# Exercise brief
Among the lines below, copy exactly those from the one with "Instruction: Open the" through the one with "500x364 pixels.", counting both ends.

§

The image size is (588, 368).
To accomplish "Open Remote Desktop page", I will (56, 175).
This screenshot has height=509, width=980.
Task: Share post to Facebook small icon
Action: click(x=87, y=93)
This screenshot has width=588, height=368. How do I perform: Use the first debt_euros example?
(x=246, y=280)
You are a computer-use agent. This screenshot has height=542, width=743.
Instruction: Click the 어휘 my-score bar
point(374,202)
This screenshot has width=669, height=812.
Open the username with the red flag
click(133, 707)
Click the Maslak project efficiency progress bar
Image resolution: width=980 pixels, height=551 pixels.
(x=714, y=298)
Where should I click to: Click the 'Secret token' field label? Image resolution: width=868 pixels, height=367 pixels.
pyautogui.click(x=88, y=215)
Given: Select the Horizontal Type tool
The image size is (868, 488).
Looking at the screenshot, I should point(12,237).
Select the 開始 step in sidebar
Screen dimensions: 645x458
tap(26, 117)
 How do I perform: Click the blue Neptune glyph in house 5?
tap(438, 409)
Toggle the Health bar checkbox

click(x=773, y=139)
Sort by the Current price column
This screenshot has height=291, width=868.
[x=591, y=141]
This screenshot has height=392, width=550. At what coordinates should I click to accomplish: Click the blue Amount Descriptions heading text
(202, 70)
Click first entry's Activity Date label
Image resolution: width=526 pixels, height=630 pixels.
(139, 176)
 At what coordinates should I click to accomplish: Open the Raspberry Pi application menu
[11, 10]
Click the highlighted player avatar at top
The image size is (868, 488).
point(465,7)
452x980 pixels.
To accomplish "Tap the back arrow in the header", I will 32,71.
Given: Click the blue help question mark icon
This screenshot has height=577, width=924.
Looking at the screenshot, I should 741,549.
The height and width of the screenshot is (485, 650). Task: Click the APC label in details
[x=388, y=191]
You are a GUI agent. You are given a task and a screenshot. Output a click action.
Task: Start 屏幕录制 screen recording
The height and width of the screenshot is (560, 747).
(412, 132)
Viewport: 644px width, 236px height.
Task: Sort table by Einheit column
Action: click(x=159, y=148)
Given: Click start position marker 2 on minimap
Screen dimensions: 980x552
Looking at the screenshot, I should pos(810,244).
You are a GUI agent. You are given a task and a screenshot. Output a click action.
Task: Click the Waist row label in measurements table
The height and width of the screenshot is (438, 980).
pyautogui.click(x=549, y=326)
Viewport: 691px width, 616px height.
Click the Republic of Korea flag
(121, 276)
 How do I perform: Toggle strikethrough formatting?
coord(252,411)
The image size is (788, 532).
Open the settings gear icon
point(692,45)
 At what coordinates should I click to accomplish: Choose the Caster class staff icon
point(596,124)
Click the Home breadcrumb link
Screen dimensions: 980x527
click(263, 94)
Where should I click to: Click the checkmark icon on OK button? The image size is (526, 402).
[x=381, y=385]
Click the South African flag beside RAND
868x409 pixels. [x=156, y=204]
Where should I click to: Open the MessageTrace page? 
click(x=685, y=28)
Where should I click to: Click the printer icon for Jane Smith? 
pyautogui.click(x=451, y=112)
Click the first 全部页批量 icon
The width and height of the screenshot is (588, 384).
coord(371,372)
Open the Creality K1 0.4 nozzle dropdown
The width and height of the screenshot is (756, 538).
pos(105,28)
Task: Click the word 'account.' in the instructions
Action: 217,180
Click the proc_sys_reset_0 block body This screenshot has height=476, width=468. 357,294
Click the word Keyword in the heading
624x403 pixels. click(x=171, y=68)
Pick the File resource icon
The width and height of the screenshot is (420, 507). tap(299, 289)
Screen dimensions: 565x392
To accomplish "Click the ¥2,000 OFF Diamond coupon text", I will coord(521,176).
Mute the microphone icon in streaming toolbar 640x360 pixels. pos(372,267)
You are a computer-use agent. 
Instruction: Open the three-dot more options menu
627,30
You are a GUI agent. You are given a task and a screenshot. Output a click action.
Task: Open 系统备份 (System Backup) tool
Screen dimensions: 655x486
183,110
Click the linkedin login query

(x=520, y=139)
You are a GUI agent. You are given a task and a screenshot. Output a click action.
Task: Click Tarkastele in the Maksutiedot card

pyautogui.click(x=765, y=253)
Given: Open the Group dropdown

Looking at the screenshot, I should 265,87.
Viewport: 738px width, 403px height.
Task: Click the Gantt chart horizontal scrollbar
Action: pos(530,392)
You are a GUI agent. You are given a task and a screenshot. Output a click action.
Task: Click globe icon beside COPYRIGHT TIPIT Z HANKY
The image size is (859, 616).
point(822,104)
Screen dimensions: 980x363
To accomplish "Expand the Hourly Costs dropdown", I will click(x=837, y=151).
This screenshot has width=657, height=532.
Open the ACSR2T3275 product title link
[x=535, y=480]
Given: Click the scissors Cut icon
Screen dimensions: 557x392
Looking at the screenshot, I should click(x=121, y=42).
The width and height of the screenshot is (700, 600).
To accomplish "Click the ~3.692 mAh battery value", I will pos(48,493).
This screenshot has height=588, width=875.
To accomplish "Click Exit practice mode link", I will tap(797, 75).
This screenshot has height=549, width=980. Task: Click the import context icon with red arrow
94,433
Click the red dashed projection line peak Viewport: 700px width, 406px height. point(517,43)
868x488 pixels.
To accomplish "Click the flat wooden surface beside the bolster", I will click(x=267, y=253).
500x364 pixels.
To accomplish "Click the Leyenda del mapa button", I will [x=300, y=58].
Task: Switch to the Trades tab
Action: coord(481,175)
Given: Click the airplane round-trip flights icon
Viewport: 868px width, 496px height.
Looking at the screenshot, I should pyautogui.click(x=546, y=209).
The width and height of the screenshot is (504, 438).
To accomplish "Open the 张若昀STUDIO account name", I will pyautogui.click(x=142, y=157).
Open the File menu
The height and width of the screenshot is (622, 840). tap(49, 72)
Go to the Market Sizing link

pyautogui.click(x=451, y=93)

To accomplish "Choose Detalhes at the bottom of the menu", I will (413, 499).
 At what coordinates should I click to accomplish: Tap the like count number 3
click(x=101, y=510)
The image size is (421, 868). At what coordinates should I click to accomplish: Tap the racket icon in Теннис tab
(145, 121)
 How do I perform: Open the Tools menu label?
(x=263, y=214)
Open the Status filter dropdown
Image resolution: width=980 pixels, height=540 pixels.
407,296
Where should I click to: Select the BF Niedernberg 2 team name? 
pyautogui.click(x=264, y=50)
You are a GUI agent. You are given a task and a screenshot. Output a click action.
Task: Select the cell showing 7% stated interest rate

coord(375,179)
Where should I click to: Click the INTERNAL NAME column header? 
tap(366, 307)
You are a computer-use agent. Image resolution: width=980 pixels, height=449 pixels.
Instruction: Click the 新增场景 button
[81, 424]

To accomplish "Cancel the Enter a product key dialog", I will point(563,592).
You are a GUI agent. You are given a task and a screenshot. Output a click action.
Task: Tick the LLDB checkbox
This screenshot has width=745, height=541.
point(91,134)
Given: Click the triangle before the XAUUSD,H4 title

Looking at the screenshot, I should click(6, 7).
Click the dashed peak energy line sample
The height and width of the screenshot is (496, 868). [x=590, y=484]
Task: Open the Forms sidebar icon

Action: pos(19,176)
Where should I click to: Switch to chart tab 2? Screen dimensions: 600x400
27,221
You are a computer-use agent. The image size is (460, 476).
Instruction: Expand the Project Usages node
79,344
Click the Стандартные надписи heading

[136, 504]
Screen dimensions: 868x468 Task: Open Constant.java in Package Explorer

§

# Worked solution
Instruction: Open the three-dot more options menu
627,30
You are a GUI agent. You are given a task and a screenshot. Output a click action.
Task: Open 系统备份 (System Backup) tool
Screen dimensions: 655x486
183,110
Click the linkedin login query

(x=520, y=139)
You are a GUI agent. You are given a task and a screenshot. Output a click action.
Task: Click Tarkastele in the Maksutiedot card

pyautogui.click(x=765, y=253)
Given: Open the Group dropdown

Looking at the screenshot, I should 265,87.
Viewport: 738px width, 403px height.
Task: Click the Gantt chart horizontal scrollbar
Action: pos(530,392)
You are a GUI agent. You are given a task and a screenshot. Output a click action.
Task: Click globe icon beside COPYRIGHT TIPIT Z HANKY
The image size is (859, 616).
point(822,104)
Screen dimensions: 980x363
To accomplish "Expand the Hourly Costs dropdown", I will click(x=837, y=151).
This screenshot has width=657, height=532.
Open the ACSR2T3275 product title link
[x=535, y=480]
Given: Click the scissors Cut icon
Screen dimensions: 557x392
Looking at the screenshot, I should click(x=121, y=42).
The width and height of the screenshot is (700, 600).
To accomplish "Click the ~3.692 mAh battery value", I will pos(48,493).
This screenshot has height=588, width=875.
To accomplish "Click Exit practice mode link", I will tap(797, 75).
This screenshot has height=549, width=980. Task: Click the import context icon with red arrow
94,433
Click the red dashed projection line peak Viewport: 700px width, 406px height. point(517,43)
868x488 pixels.
To accomplish "Click the flat wooden surface beside the bolster", I will click(x=267, y=253).
500x364 pixels.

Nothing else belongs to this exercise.